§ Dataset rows
━━━━━━━━━━━━━━━━━━━━
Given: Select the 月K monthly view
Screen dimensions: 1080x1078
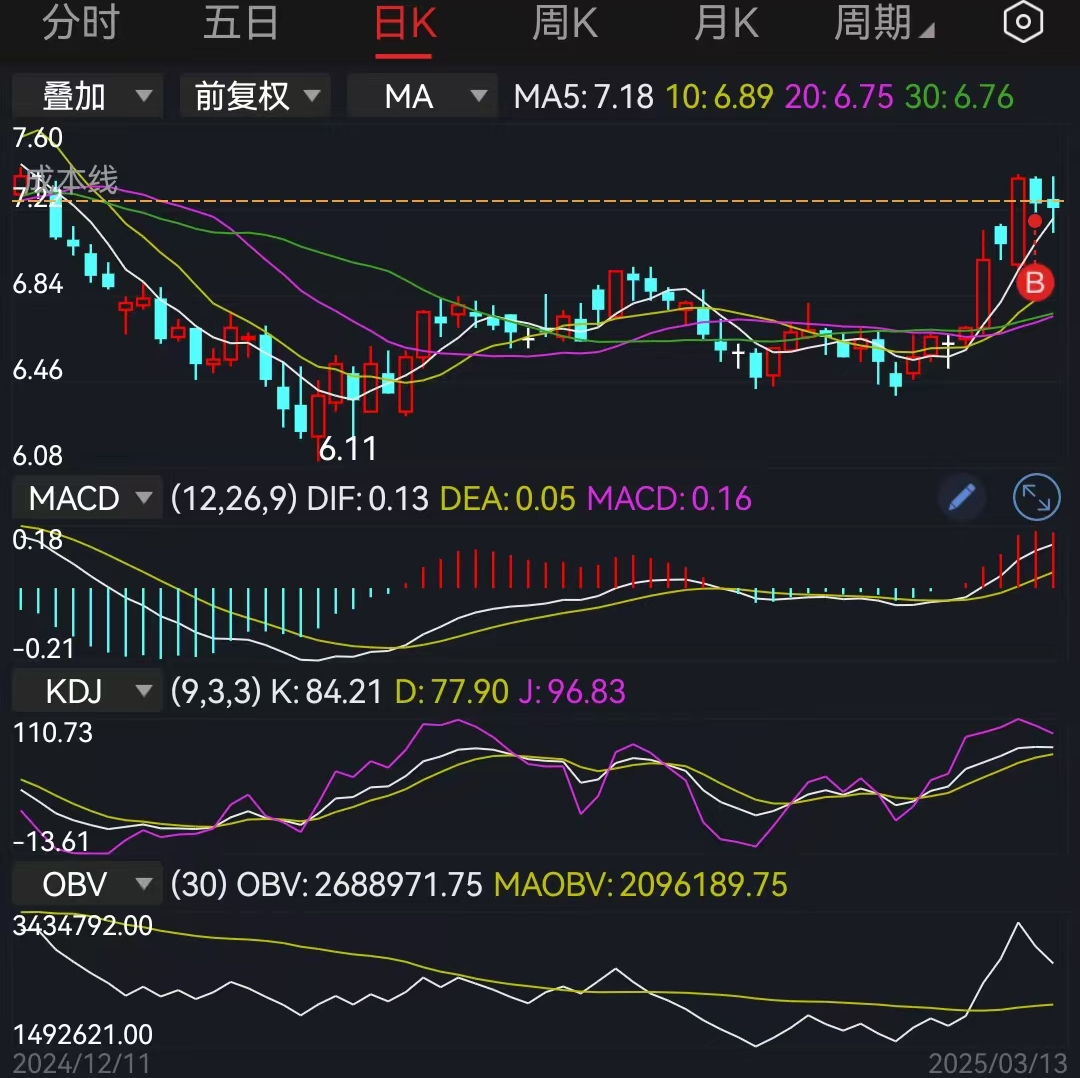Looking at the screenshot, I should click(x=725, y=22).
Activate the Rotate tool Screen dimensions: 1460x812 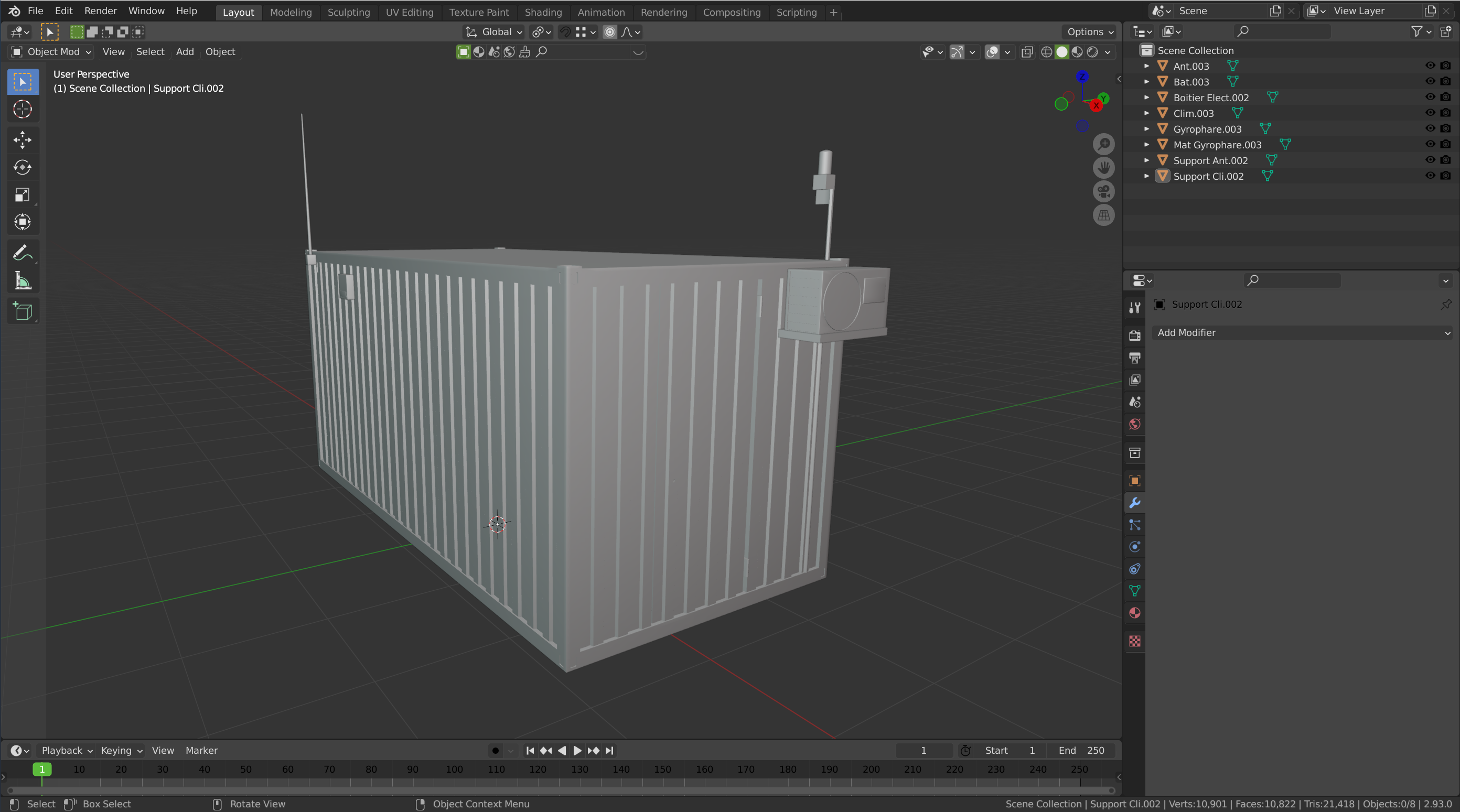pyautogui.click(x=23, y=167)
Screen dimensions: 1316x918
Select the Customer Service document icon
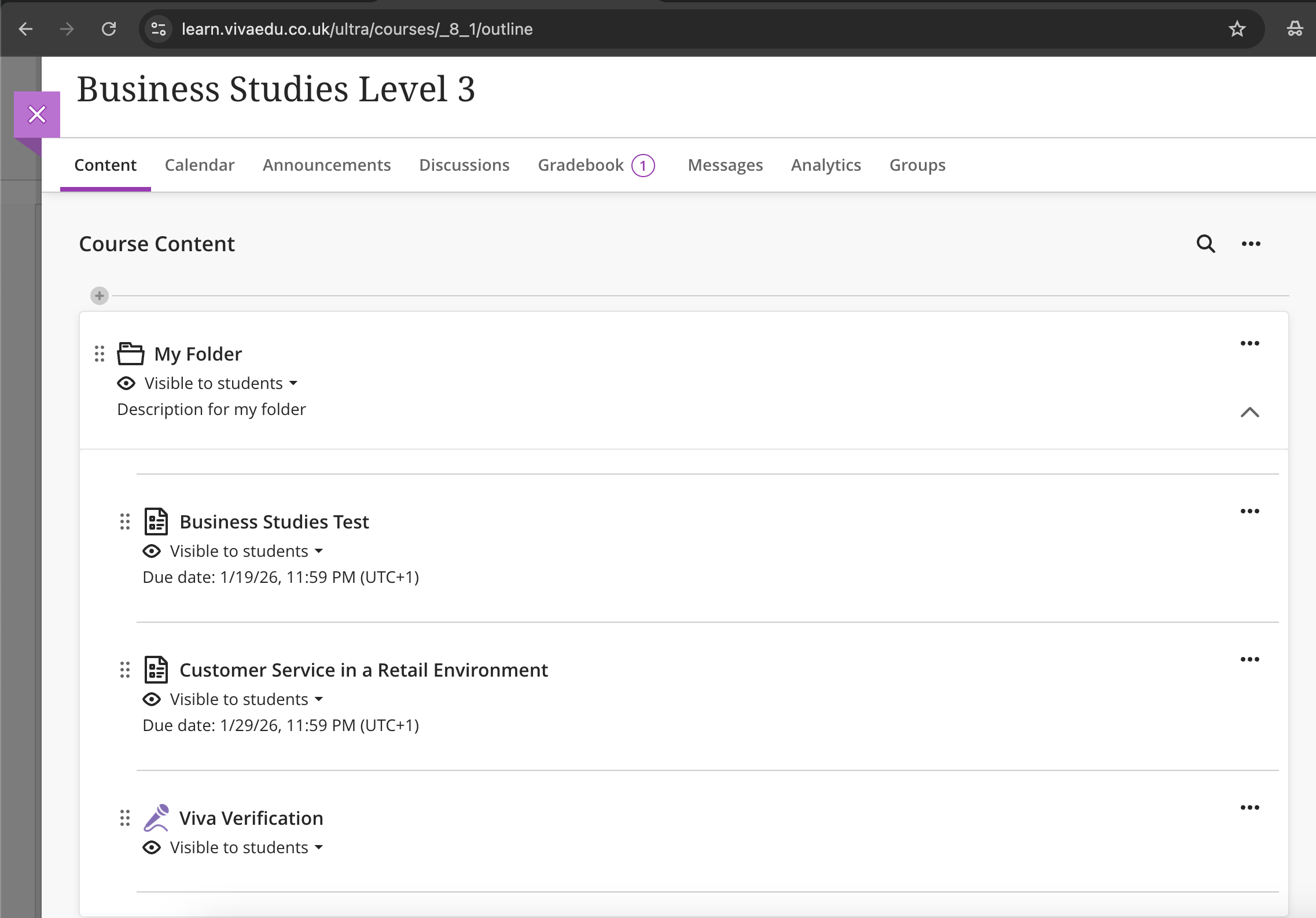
━━━━━━━━━━━━━━━━━━━━
§ Task to complete
Turn the records, starting at the line containing "Screen dimensions: 1316x918" and ending at the end of the records, into a numbered list with blank lines left out. Leave the pictures out of the list.

§ Answer
1. Screen dimensions: 1316x918
2. Select the Customer Service document icon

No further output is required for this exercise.